To do
Go to the line containing "Where should I" in the records below. Repeat it and the lines after it exactly, all the way to the end.

Exercise materials
* * * * * * * * *

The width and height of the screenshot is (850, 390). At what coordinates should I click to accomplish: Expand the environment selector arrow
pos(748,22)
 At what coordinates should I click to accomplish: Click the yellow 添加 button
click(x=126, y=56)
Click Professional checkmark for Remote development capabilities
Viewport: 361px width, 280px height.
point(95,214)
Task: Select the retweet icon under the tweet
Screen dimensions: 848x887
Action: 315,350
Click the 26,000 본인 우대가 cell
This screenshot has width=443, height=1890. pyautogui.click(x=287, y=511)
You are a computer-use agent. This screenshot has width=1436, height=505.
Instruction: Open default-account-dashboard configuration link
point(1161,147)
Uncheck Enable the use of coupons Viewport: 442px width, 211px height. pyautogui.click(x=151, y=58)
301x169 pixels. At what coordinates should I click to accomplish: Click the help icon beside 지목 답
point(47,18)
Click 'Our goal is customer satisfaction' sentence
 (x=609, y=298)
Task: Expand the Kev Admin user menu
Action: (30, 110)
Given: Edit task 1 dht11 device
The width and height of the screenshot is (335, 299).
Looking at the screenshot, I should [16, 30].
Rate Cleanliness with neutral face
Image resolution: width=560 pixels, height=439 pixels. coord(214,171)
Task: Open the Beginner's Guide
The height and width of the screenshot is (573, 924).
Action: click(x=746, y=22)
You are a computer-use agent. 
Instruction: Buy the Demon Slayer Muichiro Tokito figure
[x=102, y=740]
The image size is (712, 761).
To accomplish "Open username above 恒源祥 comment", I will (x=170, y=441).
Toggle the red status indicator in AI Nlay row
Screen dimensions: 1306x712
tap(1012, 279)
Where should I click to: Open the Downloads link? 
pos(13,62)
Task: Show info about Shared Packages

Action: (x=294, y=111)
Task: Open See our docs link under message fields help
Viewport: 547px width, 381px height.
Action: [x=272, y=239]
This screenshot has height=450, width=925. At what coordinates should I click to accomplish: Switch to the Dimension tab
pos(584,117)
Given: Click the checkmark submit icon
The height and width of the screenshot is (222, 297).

* * * * * * * * *

Output of the exercise
Where should I click to: Open the Downloads link? 
pos(13,62)
Task: Show info about Shared Packages

Action: (x=294, y=111)
Task: Open See our docs link under message fields help
Viewport: 547px width, 381px height.
Action: [x=272, y=239]
This screenshot has height=450, width=925. At what coordinates should I click to accomplish: Switch to the Dimension tab
pos(584,117)
Given: Click the checkmark submit icon
The height and width of the screenshot is (222, 297).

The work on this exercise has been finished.